Not worth fretting about, though. The restless warmth inside would ebb away soon enough. Not worth sinking into the doldrums. The expression made her smile. Her friend and library colleague, Linda, a storehouse of arcane facts, told her about the doldrums last week at lunch.

“That old guy with the long yellow beard and the one earring, you know who I mean, who keeps hanging out at the Answer Lady desk? He told me he was in the doldrums, so I said he might like to know that the Doldrums are an actual place around 800 miles south of Hawaii. It’s an area that’s always covered with big dark clouds and almost no wind to drive them away. He liked that. I keep my customers happy. I see you like it too.”

No doldrums today. Not a cloud in the sky. She was having lunch with Linda again—who knows what she might learn? She’d vote on the way home, not because she was a good citizen but because Jack would check up. Voting to please a lover—surely not what the Founding Fathers intended.

Before she left, she looked, as always, at the panels of Chinese calligraphy on the walls. The illustrations were small; the calligraphy dominated. The one she liked best had no illustration at all. It was from a letter written almost a thousand years ago by a local magistrate, advising a new colleague about how to govern. “A good magistrate must follow the people’s wishes and help to spread a civilizing influence. He must clear his eyes and listen intently, so that he and his subjects may together be molded by the spirit and transformed.”

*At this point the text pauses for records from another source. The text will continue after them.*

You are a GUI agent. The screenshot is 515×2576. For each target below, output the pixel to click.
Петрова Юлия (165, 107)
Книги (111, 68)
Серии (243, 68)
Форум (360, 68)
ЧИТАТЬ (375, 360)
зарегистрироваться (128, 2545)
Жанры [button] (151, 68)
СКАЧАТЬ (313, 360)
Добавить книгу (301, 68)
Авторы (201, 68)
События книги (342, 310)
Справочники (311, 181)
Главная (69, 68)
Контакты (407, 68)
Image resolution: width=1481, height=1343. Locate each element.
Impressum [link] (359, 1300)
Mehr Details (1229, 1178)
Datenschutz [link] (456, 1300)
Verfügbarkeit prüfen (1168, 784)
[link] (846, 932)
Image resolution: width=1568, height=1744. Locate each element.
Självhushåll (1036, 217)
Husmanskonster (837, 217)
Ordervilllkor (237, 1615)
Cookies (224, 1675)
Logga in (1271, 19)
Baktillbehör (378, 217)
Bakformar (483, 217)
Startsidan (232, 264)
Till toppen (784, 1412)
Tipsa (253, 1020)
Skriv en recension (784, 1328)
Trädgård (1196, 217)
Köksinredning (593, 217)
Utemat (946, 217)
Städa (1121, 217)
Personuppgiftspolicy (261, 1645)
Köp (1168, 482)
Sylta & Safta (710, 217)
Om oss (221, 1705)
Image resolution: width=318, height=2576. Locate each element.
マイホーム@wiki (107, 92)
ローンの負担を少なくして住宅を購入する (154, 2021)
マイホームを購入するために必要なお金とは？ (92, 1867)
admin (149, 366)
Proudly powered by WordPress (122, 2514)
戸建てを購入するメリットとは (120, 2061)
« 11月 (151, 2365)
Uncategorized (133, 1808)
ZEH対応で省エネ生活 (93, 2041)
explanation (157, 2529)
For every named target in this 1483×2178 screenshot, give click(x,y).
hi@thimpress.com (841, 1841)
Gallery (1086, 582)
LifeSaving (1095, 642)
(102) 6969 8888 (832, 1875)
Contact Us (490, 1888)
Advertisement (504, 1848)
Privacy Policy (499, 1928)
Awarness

She had studied the calligraphy hangings so long and so steadily that often she fell into dreamy wishful thinking and invented translations that resembled news bulletins. For the letter to the magistrate, she would imagine, “The child was found unharmed in the early evening, playing in a sandbox not far from the merry-go-round where she disappeared.” Other times it read, “The perpetrators were apprehended in Chicago’s O’Hare Airport and charged with kidnapping. The child was returned safely to her aunt in New York City.” An alternate version of reality, the “what if” theory of history applied on the small scale.

That morning, the bad dream morning, Primary Day, the blessed weather morning, was when the sky burst into flame and paper rained down. No one voted.

But first—for isn’t it natural to want to delay a disaster, to pretend for a while that it never happened?—what is a reclusive librarian sworn to solitude, or at least to emotional celibacy, doing in bed with someone she loves? Or is pretty sure she loves.